Eggs are loaded with nutrition and so including these in your daily diet are always a good idea. However, following the egg diet is not easy because eggs lack carbs and fibre that can leave you feeling hungry after a couple of hours. In addition to this, you can get bored of eating eggs every day and multiple times a day.
Types of Egg Diet
There are different types of egg diets. Here is a breakdown:
14-Day Egg Diet- In this plan, you can only have three meals a day, one of which has to have eggs. Only three meals and no snacking makes this diet plan a little tough but you might eventually lose a lot, however gradually. Other than eggs, you can have lean proteins in this diet. It is recommended that you consume only hard-boiled eggs for these two weeks.
Egg-Only Diet- This is a mono diet program wherein you are allowed to only eat eggs the whole day. This is indeed a tough and unhealthy weight loss regime.
Medical Egg Diet- In this diet, the person should eat one egg with one slice of bread three times a day. Along with this, you can have unlimited fruits and vegetables but no oil or fat.
Egg Diet: Cons
More than benefits, there are disadvantages of following egg diets.
- High Cholesterol: Egg yolk has high cholesterol and so, consuming a lot of eggs increases the risk of getting high cholesterol. This is bad for people who have existing cholesterol and high BP issues.
- Low Fibre: Fibre is essential for digestive health. Eggs lack fibre and it might interfere with your bowel movements. You may experience constipation and indigestion due to following an egg-only diet.
- Calcium deficiency: Since dairy is excluded from the egg diet, you are not getting enough calcium. This may lead to calcium deficiency in some people.

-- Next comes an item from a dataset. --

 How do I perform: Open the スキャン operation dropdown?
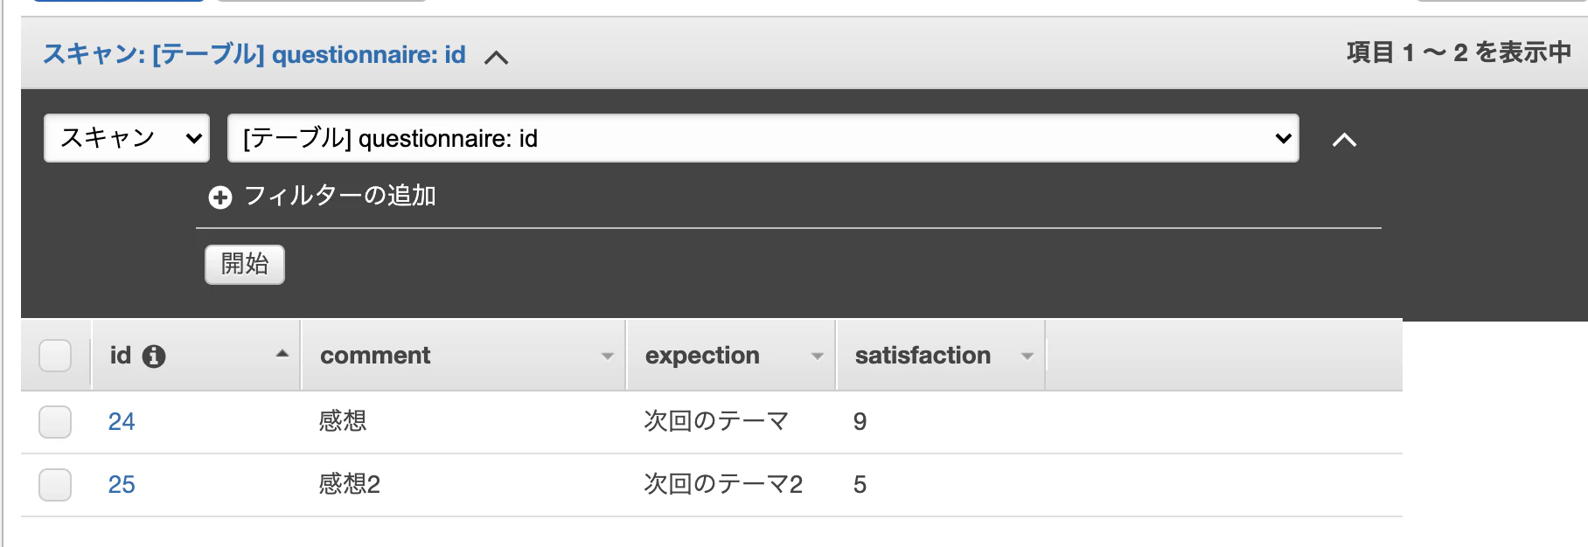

- Poor bone density: If you don’t consume sufficient calcium, you are at a greater risk of reduced bone density. Over time, you might develop heart health problems due to low bone density. This can particularly be catastrophic for women since they have low bone density as compared to men.
Egg Diet: Pros
There are a few reasons why an egg diet might be a success for weight loss. One of them is the rich nutritional profile of eggs. These are nutrient-dense and low in calories, which is what you need to lose weight. However, this doesn’t cover up for the rapid weight loss you may experience with this diet plan. That may sound amazing which is why a lot of people follow this diet plan but you are depriving your body of energy and nutrition which this diet lacks.